* Text provided

Sunday, October 7, 2018

How the left lost the women


I was a Communist for a couple of years, a member of the very conservative leftist CPUSA. We parted ways over gender, mainly. When I cited bell hooks to Jarvis Tyner, he dismissively called her an “ultra-feminist.” When two of the guys came down to Raleigh from New York, I heard them speculate derisively about which of the women didn’t shave their legs. When I wrote an article that emphasized the dynamics of gender I’d seen in Haiti and the Dominican Republic, I was called onto the carpet to demand repentance for putting “the woman question” before the “primary contradiction,” which is of course economic class. One of the more astute fellow travelers at the time, Gerald Horne, who was teaching at UNC then, was more internationalist in perspective, and he claimed at a meeting once that “US imperialism is the primary contradiction in the world.”


I left the party and ended up after a fashion with a less “democratically centralized” formation called Freedom Road Socialist Organization (the NY faction after a split). They were more than happy to discuss gender, because they’d already broken from orthodoxy once through a close association with leftist black nationalism. But they embraced a kind of fuzzy postmodern version of feminism, based to some degree on the guys finding that a friendlier version of feminism  . . . for men. I left them, too, though I still have great affection for the people I knew there. They still looked at class as the “principle contradiction,” but that taxonomy had already been eroded by their careful and pretty principled approach to race and nationality.

Then I joined the most radical cult of all: Jesus chasers.

I wrote for Counterpunch quite a bit during the anti-war upsurge of 2001–2008 (ending with Obama’s ascension to Commander-in-Chief). Counterpunch is a leftist zine—kind of a modern-day Iskra with many left perspectives—but I also found a good deal of pushback about my obsession with gender as a system of power and an ideology, this time from people coming out of a more Trotskyist tradition. I was flirting with heresy still; and I even had one fella joke about how the women had taken me hostage and another who called me “pussy whipped.”

The whole radical feminist movement rose directly out of Marxism (they still use a Marxist idiom), because women within Marxism began using the same analytic frameworks as their comrades used for class and applied it to men and women—as classes divided by antagonistic interests based on cultural and political structures or norms. The result was a backlash on the male left (you can still see it, but it fades corresponding to age—older fellas are more sexist for the most part) that attacked the rad-fems on the one hand and embraced postmodern accounts (which they rejected with regard to class) of gender, now redefined, often in ways that erased embodied women as a political collectivity . . . and which was much more tolerant of the kinds of sexual objectification that lefty men had come to cherish as much as their righty counterparts.

* Provided information
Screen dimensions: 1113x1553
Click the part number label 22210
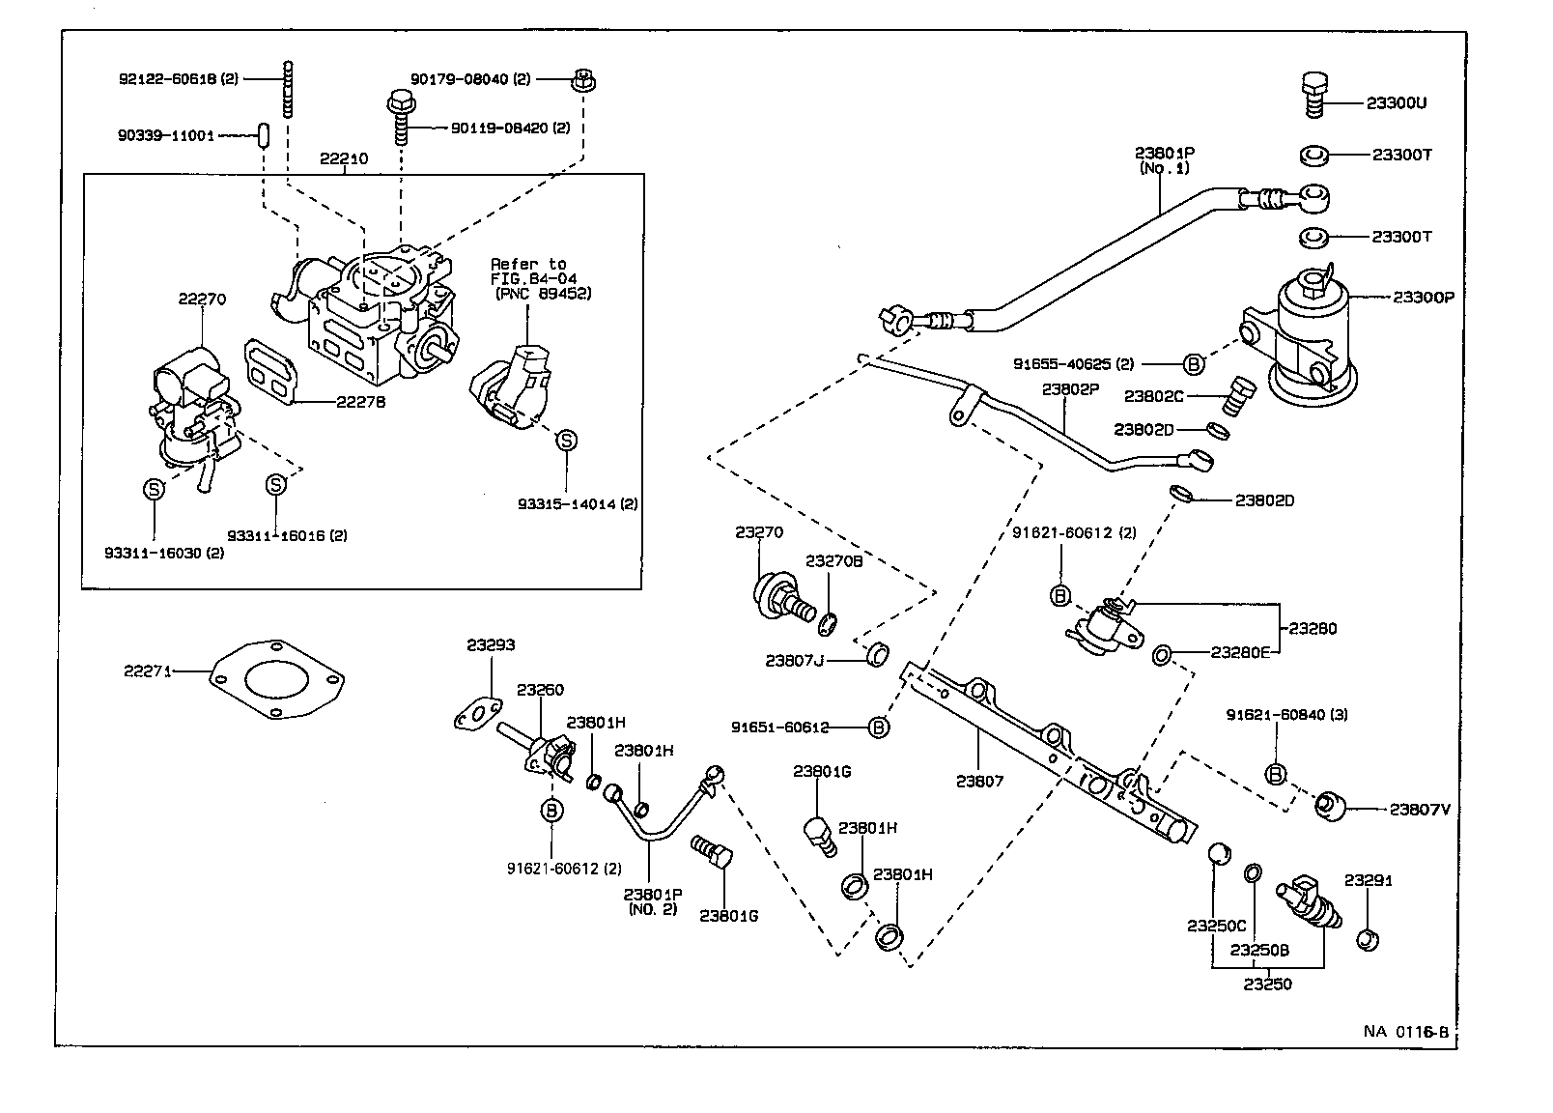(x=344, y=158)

==

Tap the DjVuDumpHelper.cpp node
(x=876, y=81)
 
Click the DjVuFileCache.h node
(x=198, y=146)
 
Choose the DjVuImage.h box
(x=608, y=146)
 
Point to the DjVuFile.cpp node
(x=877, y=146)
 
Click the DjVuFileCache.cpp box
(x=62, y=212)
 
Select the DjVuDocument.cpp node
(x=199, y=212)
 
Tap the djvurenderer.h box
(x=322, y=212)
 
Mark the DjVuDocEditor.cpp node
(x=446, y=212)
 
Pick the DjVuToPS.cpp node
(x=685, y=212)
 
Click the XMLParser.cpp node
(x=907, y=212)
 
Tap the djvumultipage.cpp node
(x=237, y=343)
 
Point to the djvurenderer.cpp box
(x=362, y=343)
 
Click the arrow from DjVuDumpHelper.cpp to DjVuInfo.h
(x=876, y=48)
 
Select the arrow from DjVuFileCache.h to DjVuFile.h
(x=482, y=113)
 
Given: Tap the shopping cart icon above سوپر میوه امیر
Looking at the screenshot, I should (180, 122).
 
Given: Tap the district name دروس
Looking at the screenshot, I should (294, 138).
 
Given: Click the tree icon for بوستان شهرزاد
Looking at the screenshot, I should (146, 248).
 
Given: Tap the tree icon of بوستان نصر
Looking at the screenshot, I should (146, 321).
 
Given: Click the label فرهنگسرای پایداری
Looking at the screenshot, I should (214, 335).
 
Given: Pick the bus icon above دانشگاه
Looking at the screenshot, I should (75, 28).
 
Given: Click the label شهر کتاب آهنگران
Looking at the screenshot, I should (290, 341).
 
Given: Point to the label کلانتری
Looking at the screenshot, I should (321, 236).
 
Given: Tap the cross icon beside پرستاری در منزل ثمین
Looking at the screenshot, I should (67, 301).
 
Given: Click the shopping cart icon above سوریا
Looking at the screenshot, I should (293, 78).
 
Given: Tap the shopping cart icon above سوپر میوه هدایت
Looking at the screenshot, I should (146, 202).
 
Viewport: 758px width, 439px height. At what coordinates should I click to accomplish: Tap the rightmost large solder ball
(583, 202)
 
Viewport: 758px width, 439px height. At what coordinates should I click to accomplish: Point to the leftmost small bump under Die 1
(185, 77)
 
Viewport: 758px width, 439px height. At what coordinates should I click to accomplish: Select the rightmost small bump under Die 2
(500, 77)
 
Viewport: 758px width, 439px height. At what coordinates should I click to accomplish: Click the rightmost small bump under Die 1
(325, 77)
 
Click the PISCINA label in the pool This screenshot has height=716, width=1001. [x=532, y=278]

==

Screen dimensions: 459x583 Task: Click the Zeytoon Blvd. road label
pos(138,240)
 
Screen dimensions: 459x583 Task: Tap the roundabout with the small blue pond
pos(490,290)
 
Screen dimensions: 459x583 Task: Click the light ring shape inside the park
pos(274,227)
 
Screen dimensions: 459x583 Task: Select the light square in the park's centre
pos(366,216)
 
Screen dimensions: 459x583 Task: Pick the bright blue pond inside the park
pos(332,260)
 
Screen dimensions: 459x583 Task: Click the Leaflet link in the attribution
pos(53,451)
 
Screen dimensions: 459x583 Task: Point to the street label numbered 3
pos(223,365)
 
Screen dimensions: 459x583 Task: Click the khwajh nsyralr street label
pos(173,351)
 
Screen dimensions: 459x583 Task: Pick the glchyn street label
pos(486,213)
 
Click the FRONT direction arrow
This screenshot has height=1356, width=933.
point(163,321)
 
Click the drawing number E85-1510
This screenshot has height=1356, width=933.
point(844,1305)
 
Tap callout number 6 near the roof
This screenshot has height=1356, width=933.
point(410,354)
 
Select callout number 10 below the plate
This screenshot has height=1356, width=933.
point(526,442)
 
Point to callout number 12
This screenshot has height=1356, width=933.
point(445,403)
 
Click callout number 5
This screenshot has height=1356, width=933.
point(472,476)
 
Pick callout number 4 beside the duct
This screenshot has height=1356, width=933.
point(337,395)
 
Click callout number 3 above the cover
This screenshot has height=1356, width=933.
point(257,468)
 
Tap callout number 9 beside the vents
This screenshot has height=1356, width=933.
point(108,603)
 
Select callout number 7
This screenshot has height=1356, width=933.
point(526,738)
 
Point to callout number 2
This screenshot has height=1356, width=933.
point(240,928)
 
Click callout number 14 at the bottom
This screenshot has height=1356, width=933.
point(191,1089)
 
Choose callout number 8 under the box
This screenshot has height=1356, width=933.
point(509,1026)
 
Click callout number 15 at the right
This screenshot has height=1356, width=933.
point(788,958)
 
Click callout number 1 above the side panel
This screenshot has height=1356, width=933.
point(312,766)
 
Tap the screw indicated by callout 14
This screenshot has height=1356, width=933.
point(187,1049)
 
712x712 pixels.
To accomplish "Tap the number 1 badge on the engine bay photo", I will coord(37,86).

* Challenges
**A)** From the post on how the left lost the women, reproduce word for word the passage that opens with "I left the party" and closes after "all: Jesus chasers.".
**B)** Name every person the post on how the left lost the women mentions by name.
**C)** Using the post on how the left lost the women, answer each question:
(i) What term did Jarvis Tyner use for bell hooks?
(ii) Which organization did the writer end up with after leaving the party?
(iii) During which years did the writer contribute quite a bit to Counterpunch?
The records come from a separate source, unrelated to the post.

* Final answers
**A)**
I left the party and ended up after a fashion with a less “democratically centralized” formation called Freedom Road Socialist Organization (the NY faction after a split). They were more than happy to discuss gender, because they’d already broken from orthodoxy once through a close association with leftist black nationalism. But they embraced a kind of fuzzy postmodern version of feminism, based to some degree on the guys finding that a friendlier version of feminism  . . . for men. I left them, too, though I still have great affection for the people I knew there. They still looked at class as the “principle contradiction,” but that taxonomy had already been eroded by their careful and pretty principled approach to race and nationality.

Then I joined the most radical cult of all: Jesus chasers.

**B)**
bell hooks
Jarvis Tyner
Gerald Horne
Obama

**C)**
(i) He called her an "ultra-feminist."
(ii) Freedom Road Socialist Organization, the NY faction after a split.
(iii) During the anti-war upsurge of 2001–2008.